The premium mistake...

Posted: Wed Apr 16, 2008 6:40 am
by edfed
i made a code to erase drives using INT 13h
and one day, i wanted to reuse it after a long time without edition or code review.

i wanted to delete a floppy drive, and as i was lazy to seek the instruction where the drive is selected, i simply wrote this in the init of the code...
ho my god, it was my worse mistake.

no one could beat this one.
(don't care about this old and dumb asm design, now i don't code like this at all )

Code: Select all

        org 100h
        call mode13h
        call newint9
        mov ax,02000h
        mov gs,ax

;;;;;;;;;;;;  i inserted the instruction below
        mov [disk.drive],0
;;;;;;;;;;;; to delete a floppy drive

        mov [disk.segment],ax
        mov [color1],31
        jmp debut

;;;;;;;;;;;;;;;
....  ~ 300 lines of code
;;;;;;;;;;;;;;;

        mov [disk.segment],2000h
        mov [disk.drive],80h    <----- ARGHHHHH, it is overwriten there
        mov [disk.track],bx
        mov [disk.head],ah
        mov [disk.sector],al
        mov [disk.sectors],1
        shl ebx,16
        and eax,0ffffh
        or eax,ebx
        mov [datatype],4
        call hextoascii
        mov ax,2000h
        mov gs,ax
        mov edi,[numptr]
        add edi,2
        mov ebx,[topofbuffer]
        call copy_text
        call disk.write              <----------- and it write on drive there...
        mov ebx,[topofbuffer]
        mov [txt.x],100
        mov [txt.y],100
        call txt
        cmp eax,0
        jne @f
        cmp ebx,0
        jne @f
        mov [colorclear],40h
@@:
        mov al,0
        call refresh_clear
        test [status],2
        je @f
        mov [curcode],key.echap
@@:
        cmp [curcode],key.echap
        je exit
        mov al,[key+key.cur]
        mov [curcode],al
        jmp nextsectors
.end:
include 'exit.inc'
...
finally, it cleared the first 16 tracks of the primary hard drive with window 98 on it...

ARGHHHHHHH

now, the problem is solved, before to write, it shows the drive parameters and wait for a key for 4 typematic times, hold the space bar 4 scancode repititions to continue. escape to exit

:D

Posted: Wed Apr 16, 2008 7:12 am
by Brynet-Inc
edfed wrote:finally, it cleared the first 16 tracks of the primary hard drive with window 98 on it...
This is why you use an emulator before running risky code on a real machine, fortunately, Windows 98 isn't a big loss - your faulty code did you a favour. 8)

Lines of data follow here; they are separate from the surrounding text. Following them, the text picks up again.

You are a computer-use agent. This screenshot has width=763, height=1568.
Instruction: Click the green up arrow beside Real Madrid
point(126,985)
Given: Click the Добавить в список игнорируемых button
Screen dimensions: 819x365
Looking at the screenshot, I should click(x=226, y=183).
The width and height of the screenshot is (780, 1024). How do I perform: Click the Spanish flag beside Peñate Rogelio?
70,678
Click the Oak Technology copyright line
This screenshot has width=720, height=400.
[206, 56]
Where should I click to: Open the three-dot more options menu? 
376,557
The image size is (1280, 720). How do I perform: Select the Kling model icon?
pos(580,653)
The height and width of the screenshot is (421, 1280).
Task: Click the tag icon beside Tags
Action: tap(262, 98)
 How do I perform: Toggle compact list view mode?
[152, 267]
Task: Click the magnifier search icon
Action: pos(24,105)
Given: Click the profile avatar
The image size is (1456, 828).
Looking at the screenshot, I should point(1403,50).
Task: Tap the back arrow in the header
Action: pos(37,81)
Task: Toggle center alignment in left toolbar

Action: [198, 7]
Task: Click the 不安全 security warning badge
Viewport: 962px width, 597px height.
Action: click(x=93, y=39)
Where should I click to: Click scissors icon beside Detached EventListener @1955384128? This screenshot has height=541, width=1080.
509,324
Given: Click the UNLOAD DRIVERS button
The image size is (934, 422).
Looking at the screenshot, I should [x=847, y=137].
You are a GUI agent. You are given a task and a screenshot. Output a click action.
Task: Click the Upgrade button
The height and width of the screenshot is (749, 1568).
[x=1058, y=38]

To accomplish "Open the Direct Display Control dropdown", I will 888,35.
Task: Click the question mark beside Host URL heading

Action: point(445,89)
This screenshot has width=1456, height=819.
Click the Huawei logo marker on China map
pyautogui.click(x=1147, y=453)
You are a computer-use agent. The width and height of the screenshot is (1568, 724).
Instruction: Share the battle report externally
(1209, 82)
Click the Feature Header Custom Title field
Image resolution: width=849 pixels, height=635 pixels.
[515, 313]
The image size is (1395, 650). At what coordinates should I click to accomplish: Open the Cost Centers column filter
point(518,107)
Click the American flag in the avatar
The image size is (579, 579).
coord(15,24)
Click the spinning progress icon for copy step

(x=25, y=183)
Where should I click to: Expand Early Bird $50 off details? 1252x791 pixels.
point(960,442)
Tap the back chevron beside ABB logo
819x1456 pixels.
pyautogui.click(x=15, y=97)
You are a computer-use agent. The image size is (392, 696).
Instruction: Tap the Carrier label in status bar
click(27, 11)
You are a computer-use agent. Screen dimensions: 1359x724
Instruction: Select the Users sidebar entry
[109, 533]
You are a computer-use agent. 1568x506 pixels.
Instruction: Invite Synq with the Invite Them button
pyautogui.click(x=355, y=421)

Re: Dumbest mistake you have ever made

Posted: Sat Dec 05, 2009 3:43 pm
by Combuster
(necro but well deserved imo)

I just spent the past three hours fixing a bug that was coming from the freebasic library, In the end i traced it back to the implementation of a system call:

Code: Select all

push ebx
push edx
push edi
(...)
pop ebx
pop edx
pop edi
The main reason it took so long was because I was debugging around all the other (wrong) places and edits, since this code was in my repo for 14 months without causing any problems...

I now have a bump on the bottom side of my desk...